At this stage, you're testing functionality and performance. Pre-launch allows you to validate your core processes: the business processes, the functional processes, the application transactions, and so on. From a performance perspective, you are stress-testing to ensure that any performance goals—such as improving the application's response times—are met.

Some organizations don't do this extensive pre-launch testing. Amazon, for example, has such a large footprint and fast deployment cycle it can select a small subset of customers upon which to test changes as they go live. Most organizations, however, should not take this approach.

4. Go-live

Go-live is more than just flipping a switch. You have to understand and have planned for a big shift in data flows. Up until now, you've had a production application running in your data center. You now have a live copy ready to go in the cloud.

You've done your testing. You know it works. But you now to have cut over and start directing traffic away from the old application to the new one.

You will need a strategy. For example, if you are running both applications in parallel before the changeover, you will need to constantly sync the updates. This is because you will be creating transactions and new data in both systems simultaneously.

You will need to code and design data synchronization so there is only one source of truth for transactions at any given time—either the old system or the new one.

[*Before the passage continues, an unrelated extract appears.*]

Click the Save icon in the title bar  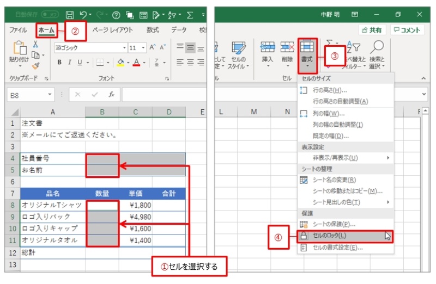(x=70, y=15)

You will also need to do tasks such as ensuring that the new application is registered correctly in the asset and service management systems. This will make certain that network monitoring systems are ingesting log data from the correct URLs and IP addresses and that trouble tickets are being generated for the new system, not the old one.

Make a good start

While not exhaustive, the strategies outlined here will give you a good starting point from which to explore your strategy further. While no two IT environments are the same, the approach they take to the cloud will be similar. It is imperative that you do not rush the effort. If a mission-critical application fails after it is moved and no one can figure out why, it will be costly.

With careful, thoughtful planning and execution, however, the goals you set can be met. Tens of thousands of organizations are benefiting daily by fully adopting cloud. Yours can too.